Commenting on the launch of the Manifesto, Alastair Sim, Director of Universities Scotland, the representative body of Scotland’s 19 higher education institutions, said:
“The next UK Government is going to have to take a new approach to immigration as it moves on with Brexit. This election gives politicians in Scotland a chance to send a strong and united message to the next Government, backed by the electorate, that Scotland wants an immigration policy that works for us.
“We value living and working amongst people from across the world. We want that talent to come and we want to keep our highly-skilled international students for the benefit of our economy and society. Scotland has been able to set a different policy on immigration before. It is entirely possible for the next UK Government to make this happen for Scotland again.”
The joint Manifesto for the Mobility of Talent also calls on politicians to guarantee the rights of the 4,500 staff from the EU and EAA who already work in Scotland’s universities to continue to work and reside in the UK without limits on their ability to access public services. Universities want EU staff and students to maintain freedom of movement.
The Manifesto finally calls for support for opportunities for Scottish students to go abroad as part of their studies. The UK’s continued role in Erasmus+, a major European student exchange programme, is in doubt as a result of Brexit.
NUS Scotland President Vonnie Sandlan said:
“The economic uncertainty of Brexit threatens to have a negative impact on young people’s futures. In this election politicians must be reminded it is their duty to ensure that students and young people have access to the opportunities and experiences that will enable them to reach their full potential in life.
“NUS Scotland strongly believes that students from outside the UK – be that within the EU, or beyond it – bring immense cultural, economic, and educational benefits to our universities and colleges, as well as wider Scottish society. In addition to this, Scottish students also benefit from the chance to study elsewhere in the EU and it is vital that these doors of opportunity do not shut as a consequence of Brexit. In the next Parliament we want to see Scottish MPs hold the UK Government to account on these issues and ensure education and mobility are at the heart of Brexit negotiations.”
Mary Senior, Scotland Official, University and College Union said:
“Our global workforce is a key strength of the education sector, and along with EU and international students, make a hugely valuable contribution to our universities. To avoid a brain drain of international talent we need to send a strong message that staff and students from around the world are welcome in Scotland. That’s why our manifesto calls for the incoming UK government to immediately guarantee the right to remain for EU citizens working and studying in the UK, and end the uncertainty that they are currently facing. We need to be clear that people are welcome to come to study and work in Scotland, and the return of the post-study work visa for international students would do exactly that.”

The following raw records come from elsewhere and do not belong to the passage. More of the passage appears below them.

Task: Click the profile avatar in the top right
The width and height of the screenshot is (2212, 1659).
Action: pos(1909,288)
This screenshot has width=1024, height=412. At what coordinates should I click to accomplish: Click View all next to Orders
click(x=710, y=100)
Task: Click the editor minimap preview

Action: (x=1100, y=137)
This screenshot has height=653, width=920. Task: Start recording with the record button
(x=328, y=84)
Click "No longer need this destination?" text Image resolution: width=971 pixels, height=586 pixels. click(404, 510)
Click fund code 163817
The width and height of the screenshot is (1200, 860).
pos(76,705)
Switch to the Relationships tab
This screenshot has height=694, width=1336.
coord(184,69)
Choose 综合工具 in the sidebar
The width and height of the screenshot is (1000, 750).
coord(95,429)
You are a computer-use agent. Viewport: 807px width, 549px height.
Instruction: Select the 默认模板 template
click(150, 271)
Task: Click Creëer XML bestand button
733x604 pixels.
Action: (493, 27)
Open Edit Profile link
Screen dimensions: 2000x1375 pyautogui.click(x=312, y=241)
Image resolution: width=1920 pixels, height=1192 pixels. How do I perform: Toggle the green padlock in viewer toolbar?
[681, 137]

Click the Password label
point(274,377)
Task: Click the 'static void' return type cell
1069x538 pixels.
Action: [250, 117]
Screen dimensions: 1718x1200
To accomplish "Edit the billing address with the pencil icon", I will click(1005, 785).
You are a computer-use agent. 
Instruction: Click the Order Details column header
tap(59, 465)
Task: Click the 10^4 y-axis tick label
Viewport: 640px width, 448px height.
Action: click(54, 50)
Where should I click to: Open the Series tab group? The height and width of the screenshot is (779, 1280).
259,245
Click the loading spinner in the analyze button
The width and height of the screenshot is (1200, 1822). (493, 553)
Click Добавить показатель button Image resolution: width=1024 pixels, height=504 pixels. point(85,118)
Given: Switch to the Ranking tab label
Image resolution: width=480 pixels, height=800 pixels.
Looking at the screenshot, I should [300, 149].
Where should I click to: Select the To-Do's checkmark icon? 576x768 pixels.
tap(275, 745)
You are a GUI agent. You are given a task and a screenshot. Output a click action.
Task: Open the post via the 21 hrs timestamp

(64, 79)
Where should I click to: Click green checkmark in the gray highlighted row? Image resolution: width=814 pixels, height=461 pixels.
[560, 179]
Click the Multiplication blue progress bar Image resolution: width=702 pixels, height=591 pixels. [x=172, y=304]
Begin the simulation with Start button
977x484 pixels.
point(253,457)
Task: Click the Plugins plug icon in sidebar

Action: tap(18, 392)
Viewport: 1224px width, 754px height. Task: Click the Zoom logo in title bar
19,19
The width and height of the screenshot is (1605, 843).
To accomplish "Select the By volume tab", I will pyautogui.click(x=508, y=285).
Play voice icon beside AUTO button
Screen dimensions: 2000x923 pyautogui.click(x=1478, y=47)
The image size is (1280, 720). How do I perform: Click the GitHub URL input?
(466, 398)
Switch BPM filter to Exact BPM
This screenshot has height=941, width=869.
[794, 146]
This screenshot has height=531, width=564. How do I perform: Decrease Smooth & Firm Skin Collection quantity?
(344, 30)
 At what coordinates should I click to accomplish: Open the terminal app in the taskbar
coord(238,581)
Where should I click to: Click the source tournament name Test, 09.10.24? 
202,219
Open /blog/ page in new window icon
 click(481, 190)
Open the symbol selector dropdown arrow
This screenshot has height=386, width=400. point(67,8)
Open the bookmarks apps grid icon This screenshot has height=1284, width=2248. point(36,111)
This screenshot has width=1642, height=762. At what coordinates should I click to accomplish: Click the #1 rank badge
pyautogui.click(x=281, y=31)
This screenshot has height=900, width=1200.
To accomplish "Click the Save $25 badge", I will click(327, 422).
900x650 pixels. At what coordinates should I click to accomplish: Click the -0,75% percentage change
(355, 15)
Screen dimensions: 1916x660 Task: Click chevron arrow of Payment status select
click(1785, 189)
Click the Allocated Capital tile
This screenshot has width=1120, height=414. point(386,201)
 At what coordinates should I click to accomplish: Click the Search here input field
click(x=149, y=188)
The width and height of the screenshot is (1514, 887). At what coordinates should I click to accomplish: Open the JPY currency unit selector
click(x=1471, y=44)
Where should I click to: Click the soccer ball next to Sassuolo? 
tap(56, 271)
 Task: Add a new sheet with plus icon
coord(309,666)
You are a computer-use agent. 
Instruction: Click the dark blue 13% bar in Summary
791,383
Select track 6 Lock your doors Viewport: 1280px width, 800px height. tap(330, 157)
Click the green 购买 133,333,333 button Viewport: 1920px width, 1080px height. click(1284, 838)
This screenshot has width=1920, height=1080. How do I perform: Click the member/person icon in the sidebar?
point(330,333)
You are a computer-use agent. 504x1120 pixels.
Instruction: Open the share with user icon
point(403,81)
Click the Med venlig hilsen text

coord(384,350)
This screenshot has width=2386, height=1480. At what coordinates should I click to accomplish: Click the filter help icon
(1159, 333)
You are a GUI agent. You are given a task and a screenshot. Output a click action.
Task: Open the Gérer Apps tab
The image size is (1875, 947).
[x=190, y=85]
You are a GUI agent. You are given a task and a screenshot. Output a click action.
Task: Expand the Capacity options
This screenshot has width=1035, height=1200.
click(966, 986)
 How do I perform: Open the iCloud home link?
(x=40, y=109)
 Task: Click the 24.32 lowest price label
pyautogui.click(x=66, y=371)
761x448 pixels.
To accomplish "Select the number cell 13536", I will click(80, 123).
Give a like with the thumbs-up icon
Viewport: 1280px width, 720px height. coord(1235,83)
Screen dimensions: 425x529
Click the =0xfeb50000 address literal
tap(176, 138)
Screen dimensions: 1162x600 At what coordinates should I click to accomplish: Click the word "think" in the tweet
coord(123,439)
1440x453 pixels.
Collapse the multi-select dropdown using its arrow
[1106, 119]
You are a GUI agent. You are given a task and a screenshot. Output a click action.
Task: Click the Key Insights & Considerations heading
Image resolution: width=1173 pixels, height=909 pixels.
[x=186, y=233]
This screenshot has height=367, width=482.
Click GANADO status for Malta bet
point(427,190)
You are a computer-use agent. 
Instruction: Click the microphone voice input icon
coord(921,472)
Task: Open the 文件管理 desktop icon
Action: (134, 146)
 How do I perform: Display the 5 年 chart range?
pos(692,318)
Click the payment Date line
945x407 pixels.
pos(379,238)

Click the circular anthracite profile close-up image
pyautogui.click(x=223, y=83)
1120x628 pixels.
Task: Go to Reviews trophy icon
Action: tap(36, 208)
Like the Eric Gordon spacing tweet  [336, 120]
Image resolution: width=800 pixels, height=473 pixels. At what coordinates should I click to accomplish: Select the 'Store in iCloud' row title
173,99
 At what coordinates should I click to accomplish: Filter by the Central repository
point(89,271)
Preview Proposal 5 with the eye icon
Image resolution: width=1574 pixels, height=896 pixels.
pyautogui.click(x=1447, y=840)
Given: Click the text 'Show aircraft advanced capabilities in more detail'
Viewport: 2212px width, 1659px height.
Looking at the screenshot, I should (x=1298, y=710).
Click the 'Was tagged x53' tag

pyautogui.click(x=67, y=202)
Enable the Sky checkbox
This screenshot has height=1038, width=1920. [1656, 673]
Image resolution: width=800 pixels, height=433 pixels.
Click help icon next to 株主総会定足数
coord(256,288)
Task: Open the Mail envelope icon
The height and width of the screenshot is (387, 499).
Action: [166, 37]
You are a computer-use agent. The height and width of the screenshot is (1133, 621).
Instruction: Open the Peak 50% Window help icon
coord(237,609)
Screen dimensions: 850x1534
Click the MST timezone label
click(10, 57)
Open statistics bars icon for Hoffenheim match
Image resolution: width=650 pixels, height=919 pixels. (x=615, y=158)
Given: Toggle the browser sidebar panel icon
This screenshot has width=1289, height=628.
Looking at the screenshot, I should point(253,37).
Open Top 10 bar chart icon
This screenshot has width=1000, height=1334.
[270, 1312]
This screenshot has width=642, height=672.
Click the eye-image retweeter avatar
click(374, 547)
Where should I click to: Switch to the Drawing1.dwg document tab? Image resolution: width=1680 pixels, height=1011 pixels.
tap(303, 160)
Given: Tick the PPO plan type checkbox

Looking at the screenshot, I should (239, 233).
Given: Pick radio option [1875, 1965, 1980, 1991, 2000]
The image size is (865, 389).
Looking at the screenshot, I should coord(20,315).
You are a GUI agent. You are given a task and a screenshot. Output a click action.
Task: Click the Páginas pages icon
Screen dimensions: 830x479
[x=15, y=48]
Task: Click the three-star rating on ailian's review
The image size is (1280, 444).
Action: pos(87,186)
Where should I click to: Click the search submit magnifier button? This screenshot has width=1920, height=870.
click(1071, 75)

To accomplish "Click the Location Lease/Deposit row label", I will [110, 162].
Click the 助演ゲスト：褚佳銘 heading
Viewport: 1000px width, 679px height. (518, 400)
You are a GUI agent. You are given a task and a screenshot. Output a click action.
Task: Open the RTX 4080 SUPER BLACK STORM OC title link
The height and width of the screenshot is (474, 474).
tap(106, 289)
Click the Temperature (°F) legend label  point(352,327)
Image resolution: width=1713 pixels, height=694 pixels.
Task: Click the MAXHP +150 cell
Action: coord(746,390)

Brexit is set to be a defining issue within this election. Brexit creates the need for a very different approach to immigration if the UK is to avoid significant skills gaps in some sectors. The outgoing Conservative Government was expected to launch a wide-ranging consultation on immigration policy in the summer. There has been some recent speculation that a more regional approach to immigration policy across the UK will be needed post-Brexit.
The Smith Commission, which considered new powers for Scotland following the 2014 referendum on independence, concluded that Scotland did not need new powers to enact this policy. It is possible under the existing devolution arrangement to deliver regional variation on immigration policy across the UK.